Mr. Portman said he wanted information on what, if any, private pressure was exerted by the White House or Treasury Department political appointees on the IRS regarding approving and monitoring tax-exempt 501(c)(4) organizations.
In the letter, Mr. Portman told the President that he was disturbed by the administration's use of phrases such as "shadowy" and "a threat to our democracy" to describe organizations engaged in political advocacy.
“It is easy to imagine how such rhetoric from the top could possibly influence the work of an Executive Branch agency,” he wrote. He also accused the President of pursuing policies that "that threaten to chill disfavored political speech."
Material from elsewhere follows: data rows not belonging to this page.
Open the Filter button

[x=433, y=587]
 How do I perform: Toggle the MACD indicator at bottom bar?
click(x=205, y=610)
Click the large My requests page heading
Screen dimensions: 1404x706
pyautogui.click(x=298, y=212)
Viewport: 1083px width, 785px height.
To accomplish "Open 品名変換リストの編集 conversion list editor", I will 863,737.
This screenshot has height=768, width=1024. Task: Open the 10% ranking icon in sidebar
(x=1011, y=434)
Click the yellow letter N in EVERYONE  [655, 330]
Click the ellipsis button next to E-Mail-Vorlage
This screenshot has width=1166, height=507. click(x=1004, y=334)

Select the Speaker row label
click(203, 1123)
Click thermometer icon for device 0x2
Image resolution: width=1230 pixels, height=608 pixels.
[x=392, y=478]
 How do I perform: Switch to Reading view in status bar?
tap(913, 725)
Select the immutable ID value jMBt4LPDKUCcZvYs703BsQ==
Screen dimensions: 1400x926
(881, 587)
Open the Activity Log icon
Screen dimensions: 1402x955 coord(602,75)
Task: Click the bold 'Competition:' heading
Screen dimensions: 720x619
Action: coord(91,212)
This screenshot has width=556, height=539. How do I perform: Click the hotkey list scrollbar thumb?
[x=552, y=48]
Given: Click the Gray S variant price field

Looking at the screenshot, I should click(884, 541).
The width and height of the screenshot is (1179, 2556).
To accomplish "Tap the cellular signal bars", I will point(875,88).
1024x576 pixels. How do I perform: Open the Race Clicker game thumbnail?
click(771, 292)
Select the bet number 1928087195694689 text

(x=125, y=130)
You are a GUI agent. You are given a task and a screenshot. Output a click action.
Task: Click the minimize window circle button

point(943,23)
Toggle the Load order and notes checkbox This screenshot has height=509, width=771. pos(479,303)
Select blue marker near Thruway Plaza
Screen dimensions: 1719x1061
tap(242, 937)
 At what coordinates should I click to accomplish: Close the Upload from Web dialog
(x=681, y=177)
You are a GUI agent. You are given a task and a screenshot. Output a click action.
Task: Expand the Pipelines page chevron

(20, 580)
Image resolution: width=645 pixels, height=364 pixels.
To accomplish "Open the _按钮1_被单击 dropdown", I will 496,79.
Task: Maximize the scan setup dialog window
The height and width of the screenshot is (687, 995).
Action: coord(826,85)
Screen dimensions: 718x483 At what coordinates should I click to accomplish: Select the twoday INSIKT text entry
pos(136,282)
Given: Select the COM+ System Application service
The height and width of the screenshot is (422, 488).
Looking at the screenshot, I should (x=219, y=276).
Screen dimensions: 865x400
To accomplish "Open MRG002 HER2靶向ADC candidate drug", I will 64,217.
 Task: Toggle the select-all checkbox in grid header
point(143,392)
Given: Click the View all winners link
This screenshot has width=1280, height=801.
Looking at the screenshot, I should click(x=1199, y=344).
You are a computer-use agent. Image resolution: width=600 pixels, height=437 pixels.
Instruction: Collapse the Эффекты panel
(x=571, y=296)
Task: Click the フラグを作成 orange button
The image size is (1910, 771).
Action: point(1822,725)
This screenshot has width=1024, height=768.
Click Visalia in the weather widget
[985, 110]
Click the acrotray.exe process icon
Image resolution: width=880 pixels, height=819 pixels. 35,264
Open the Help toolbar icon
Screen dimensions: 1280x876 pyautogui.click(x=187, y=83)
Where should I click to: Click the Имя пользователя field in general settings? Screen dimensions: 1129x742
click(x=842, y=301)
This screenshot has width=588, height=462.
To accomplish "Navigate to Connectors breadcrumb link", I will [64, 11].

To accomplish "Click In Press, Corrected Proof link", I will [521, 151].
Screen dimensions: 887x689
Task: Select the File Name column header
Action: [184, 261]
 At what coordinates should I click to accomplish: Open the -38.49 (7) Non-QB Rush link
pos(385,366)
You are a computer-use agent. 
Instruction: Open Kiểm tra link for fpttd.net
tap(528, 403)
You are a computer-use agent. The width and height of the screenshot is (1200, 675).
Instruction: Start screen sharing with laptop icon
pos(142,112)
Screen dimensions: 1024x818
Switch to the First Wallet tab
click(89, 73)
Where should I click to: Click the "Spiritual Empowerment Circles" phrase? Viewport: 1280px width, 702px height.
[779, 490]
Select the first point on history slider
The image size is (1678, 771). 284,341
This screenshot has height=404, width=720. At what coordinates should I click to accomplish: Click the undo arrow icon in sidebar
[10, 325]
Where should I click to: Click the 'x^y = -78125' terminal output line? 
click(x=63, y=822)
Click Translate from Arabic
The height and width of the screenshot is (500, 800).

Mr. Portman told reporters in a telephone conference call Thursday that he had written a letter to the head of the IRS in March, 2012, passing along complaints from conservative groups and was told in response that there was no special targeting.
"The response not only said there was nothing wrong but it said there was no targeting. A year later we're now learning the truth," Mr. Portman said.
Mr. Portman said he did not know whether the IRS's actions focusing on conservative groups could have been significant enough to change the outcome of the presidential election.
The IRS's Cincinnati office handles applications for tax exemption, which is allowed for organizations that exist exclusively for the promotion of the social welfare of the community. During the 2012 election there were claims from the Democratic side that conservatives were using tax-exempt groups to get Republicans elected and to avoid disclosing the names of donors.
Conservative groups said they were given voluminous information requests such as lists of donors and members, explanation of "your organization's involvement in the Tea Party," lists of issues of importance to the group, and their positions on those issues.